Quella sera il re della Fender aveva ceduto la sua flemma britannica alla rabbia gallese, quando dal palco invitava a votare senza tentennamenti per Enoch Powell, l’allora candidato conservatore alla carica di primo ministro le cui proposte sull’immigrazione ricalcavano pari pari quelle del Fronte nazionale francese di Jean Marie Le Pen, concludendo poi il concerto con un accorato “Manteniamo la Gran Bretagna Bianca”.
Qualche giorno dopo, fulminato dai media, chiese scusa attribuendo il tutto per aver esagerato con qualche drink in più la notte prima trascorsa in un pub, denunziando però, più la forma che il contenuto stesso delle sue dichiarazioni.
Dichiarazioni che “Slowhand” reitera due anni dopo quando, in un’intervista a Melody Maker, influente rivista musicale, ribadisce che bisognerebbe smetterla di essere ingiusti contro gli immigrati ingannati dalle autorità che presentano la Gran Bretagna come una terra promessa, un posto dove potranno inserirsi facilmente, pur sapendo che non esistono effettive possibilità di lavoro neanche per i locali e il razzismo comincia proprio quando si scatena una guerra fra poveri alla ricerca di un lavoro. Anche in quella occasione Clapton confesserà poi di aver alzato un pò il gomito, ma “In vino veritas” ci raccontavano gli antichi romani.

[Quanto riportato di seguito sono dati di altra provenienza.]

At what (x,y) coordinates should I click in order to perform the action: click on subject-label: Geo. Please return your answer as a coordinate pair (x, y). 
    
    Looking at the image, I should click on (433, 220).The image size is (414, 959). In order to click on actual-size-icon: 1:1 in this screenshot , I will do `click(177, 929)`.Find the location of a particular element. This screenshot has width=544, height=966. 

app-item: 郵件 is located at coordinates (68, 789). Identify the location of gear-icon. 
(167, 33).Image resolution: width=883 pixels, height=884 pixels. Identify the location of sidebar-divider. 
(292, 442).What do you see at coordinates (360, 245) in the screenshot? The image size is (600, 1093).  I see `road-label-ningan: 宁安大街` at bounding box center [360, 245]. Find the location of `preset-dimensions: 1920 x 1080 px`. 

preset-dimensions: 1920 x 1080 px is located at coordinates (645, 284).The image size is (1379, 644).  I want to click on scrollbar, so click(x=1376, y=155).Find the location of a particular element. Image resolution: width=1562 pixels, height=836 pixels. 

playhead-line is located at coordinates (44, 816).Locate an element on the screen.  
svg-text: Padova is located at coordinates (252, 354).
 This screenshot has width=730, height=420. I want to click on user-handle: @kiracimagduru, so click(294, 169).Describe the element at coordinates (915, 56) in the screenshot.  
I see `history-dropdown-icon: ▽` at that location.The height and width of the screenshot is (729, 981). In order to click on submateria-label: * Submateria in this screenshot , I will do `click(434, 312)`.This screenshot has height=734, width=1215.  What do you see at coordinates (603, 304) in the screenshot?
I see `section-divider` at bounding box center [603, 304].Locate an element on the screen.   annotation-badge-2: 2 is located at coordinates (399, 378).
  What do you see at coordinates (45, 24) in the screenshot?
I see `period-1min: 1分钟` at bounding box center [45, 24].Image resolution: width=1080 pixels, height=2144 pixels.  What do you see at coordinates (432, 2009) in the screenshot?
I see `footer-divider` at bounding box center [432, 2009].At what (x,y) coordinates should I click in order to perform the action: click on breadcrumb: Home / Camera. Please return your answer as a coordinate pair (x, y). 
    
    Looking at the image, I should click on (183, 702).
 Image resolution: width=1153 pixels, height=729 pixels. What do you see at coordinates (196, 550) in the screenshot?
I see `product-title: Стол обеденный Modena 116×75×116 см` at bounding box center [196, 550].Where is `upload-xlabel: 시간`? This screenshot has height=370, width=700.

Oggi, a distanza di più di quaranta anni, diventato sicuramente più sobrio, il nostro amico non sembra però essersi pentito e decide di collaborare col suo vecchio amico Morrison registrando un pezzo che denunzia la vigliaccheria della gente che ha scelto di aver paura e deciso di continuare a portare le catene invece di tornare ad essere uomini liberi, ricordando di essere solo un cantante blues che vuole fare il suo mestiere in uno Stato sovrano e non in un regime poliziesco.
Per chi ascolterà il brano, leggerà tutto quello che il pensiero corrente vuole mettere dietro la lavagna: razzismo, rifiuto dell’autorità, insubordinazione alle regole, sovranismo e persino primatismo bianco. Tutto, forse proprio tutto, eccetto qualcosa a cui non si può mettere il bavaglio: quel blues straziante e sincopato che solo “slowhand” è stato sempre capace di regalarci al di là di illazioni giornalistiche e chiacchiere mediatiche telecomandate.